# [Exercise]
For the data below, give again exactly the lines from the one containing "Натяжной потолок L10" through the one containing "Learn about (22, 2349)", both ends included, and no others.

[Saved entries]
════════════════

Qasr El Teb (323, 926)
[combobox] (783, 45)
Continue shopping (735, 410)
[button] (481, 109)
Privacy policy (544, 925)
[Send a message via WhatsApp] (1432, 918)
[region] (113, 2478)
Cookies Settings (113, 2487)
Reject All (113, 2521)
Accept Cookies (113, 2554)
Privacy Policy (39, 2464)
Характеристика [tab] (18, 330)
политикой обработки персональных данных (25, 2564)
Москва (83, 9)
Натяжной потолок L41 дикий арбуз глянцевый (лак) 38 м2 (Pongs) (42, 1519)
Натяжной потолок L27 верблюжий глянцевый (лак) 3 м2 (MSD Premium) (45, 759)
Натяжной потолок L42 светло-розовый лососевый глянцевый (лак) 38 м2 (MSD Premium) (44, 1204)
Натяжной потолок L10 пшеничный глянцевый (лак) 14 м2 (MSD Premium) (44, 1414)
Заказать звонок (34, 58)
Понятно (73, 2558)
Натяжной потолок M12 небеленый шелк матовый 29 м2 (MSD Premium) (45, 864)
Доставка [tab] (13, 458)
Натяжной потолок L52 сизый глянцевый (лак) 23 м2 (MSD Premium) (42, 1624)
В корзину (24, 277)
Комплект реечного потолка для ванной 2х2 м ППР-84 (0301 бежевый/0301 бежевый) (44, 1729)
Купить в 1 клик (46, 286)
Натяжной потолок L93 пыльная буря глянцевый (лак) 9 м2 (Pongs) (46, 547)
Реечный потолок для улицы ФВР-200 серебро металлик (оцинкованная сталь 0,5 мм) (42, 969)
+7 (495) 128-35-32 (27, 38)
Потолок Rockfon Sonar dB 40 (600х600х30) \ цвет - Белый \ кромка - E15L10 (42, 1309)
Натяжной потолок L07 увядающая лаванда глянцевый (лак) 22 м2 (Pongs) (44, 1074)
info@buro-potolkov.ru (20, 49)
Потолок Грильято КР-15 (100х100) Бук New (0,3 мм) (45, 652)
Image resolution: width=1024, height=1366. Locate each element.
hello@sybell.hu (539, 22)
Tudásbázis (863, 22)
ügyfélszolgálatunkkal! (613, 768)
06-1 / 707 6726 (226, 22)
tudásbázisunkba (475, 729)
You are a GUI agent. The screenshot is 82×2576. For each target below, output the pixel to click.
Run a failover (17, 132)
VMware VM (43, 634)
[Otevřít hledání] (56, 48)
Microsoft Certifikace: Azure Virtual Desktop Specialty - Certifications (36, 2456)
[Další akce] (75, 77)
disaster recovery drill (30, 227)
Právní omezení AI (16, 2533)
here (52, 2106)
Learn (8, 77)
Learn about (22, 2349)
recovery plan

════════════════

# [Exercise result]
Натяжной потолок L10 пшеничный глянцевый (лак) 14 м2 (MSD Premium) (44, 1414)
Заказать звонок (34, 58)
Понятно (73, 2558)
Натяжной потолок M12 небеленый шелк матовый 29 м2 (MSD Premium) (45, 864)
Доставка [tab] (13, 458)
Натяжной потолок L52 сизый глянцевый (лак) 23 м2 (MSD Premium) (42, 1624)
В корзину (24, 277)
Комплект реечного потолка для ванной 2х2 м ППР-84 (0301 бежевый/0301 бежевый) (44, 1729)
Купить в 1 клик (46, 286)
Натяжной потолок L93 пыльная буря глянцевый (лак) 9 м2 (Pongs) (46, 547)
Реечный потолок для улицы ФВР-200 серебро металлик (оцинкованная сталь 0,5 мм) (42, 969)
+7 (495) 128-35-32 (27, 38)
Потолок Rockfon Sonar dB 40 (600х600х30) \ цвет - Белый \ кромка - E15L10 (42, 1309)
Натяжной потолок L07 увядающая лаванда глянцевый (лак) 22 м2 (Pongs) (44, 1074)
info@buro-potolkov.ru (20, 49)
Потолок Грильято КР-15 (100х100) Бук New (0,3 мм) (45, 652)
Image resolution: width=1024, height=1366. Locate each element.
hello@sybell.hu (539, 22)
Tudásbázis (863, 22)
ügyfélszolgálatunkkal! (613, 768)
06-1 / 707 6726 (226, 22)
tudásbázisunkba (475, 729)
You are a GUI agent. The screenshot is 82×2576. For each target below, output the pixel to click.
Run a failover (17, 132)
VMware VM (43, 634)
[Otevřít hledání] (56, 48)
Microsoft Certifikace: Azure Virtual Desktop Specialty - Certifications (36, 2456)
[Další akce] (75, 77)
disaster recovery drill (30, 227)
Právní omezení AI (16, 2533)
here (52, 2106)
Learn (8, 77)
Learn about (22, 2349)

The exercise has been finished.